At a recent roundtable with businesses, researchers and other stakeholders, there was broad agreement that if Europe does not understand the need to pay for innovative medicines, then those medicines simply will not be developed here.
Europe actually has an advantage here over the United States because we have public healthcare systems and therefore large amounts of health data.
The cheapest way to support innovation is actually by working together more at European level. And this discussion is linked to procurement as well, even if procurement itself is not solved through the Biotech Act.
Treatment is often actually cheaper than doing nothing. If a child with a severe rare disease does not receive treatment, that still creates enormous costs for society. Parents may not be able to work. Families are affected. So we have to look at the broader societal cost.

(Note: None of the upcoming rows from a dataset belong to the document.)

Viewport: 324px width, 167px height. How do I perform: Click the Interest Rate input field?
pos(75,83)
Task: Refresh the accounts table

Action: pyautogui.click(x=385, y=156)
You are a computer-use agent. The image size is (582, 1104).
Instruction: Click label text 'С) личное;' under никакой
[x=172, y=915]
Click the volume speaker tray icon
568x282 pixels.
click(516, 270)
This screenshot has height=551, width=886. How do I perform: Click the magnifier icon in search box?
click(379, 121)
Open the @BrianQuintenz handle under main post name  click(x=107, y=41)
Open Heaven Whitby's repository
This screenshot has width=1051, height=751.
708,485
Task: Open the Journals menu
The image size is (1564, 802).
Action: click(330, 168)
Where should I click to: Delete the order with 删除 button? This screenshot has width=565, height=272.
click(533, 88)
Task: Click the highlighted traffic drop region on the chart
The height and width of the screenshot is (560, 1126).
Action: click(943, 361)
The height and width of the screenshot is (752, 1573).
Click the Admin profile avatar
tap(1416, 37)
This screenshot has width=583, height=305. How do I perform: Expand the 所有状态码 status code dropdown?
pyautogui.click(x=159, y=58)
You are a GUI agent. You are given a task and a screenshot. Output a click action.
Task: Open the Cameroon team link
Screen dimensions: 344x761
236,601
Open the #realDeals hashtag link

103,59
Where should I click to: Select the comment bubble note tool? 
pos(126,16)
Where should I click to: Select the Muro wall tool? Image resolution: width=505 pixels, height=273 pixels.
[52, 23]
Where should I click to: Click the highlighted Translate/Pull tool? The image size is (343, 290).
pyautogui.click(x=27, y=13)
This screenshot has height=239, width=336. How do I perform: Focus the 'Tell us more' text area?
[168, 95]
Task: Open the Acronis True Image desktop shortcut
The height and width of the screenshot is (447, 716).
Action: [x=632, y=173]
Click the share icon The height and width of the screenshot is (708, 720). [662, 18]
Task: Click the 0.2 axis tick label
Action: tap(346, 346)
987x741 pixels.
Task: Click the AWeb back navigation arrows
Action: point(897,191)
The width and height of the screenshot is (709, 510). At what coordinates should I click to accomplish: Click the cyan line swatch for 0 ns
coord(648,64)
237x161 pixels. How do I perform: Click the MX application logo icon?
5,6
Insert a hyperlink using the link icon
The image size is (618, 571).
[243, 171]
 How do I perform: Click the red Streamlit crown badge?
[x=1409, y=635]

Where can Europe realistically lead in biotech, not just compete, but set the global pace?
European health data is an untapped goldmine. Europe actually has an advantage over the United States because we have public healthcare systems and therefore large amounts of health data.
If we properly fund the European Health Data Space and the European Reference Networks, and integrate this with strategic projects foreseen in the Biotech Act, we can create clusters of excellence that will help us compete globally.
We cannot win every battle. But we can create more of a level playing field through “European preference” and by responding to policies like Most Favoured Nation.
We should focus on niches where Europe has a real “right to win”. This includes ATMPs, rare diseases, women’s health and addressing the gender health gap.
If we can crowd in more private investment in women’s health, and demonstrate that European-made medicines are the safest and best for women, then Europe can build a genuine global competitive advantage.
Do Europe’s current legislative proposals provide enough of an answer?
Maybe 50 per cent. The rest still sits with reimbursement systems and Member States. That part also needs to be addressed.
Access timelines remain a huge problem. Today, after EMA approval, it still takes around 578 days before medicines reach patients. That is far too long.
One of the most important mechanisms in the Biotech Act will be the Strategic Projects for biotechnology and the ATMP Centres of Excellence.
These projects should help solve Europe’s “data volume” and “patient volume” problems, particularly in cancers and rare diseases, by supporting cross-border trials, diagnosis and care.
Europe has to start thinking differently in this area. Otherwise, we risk losing ground permanently.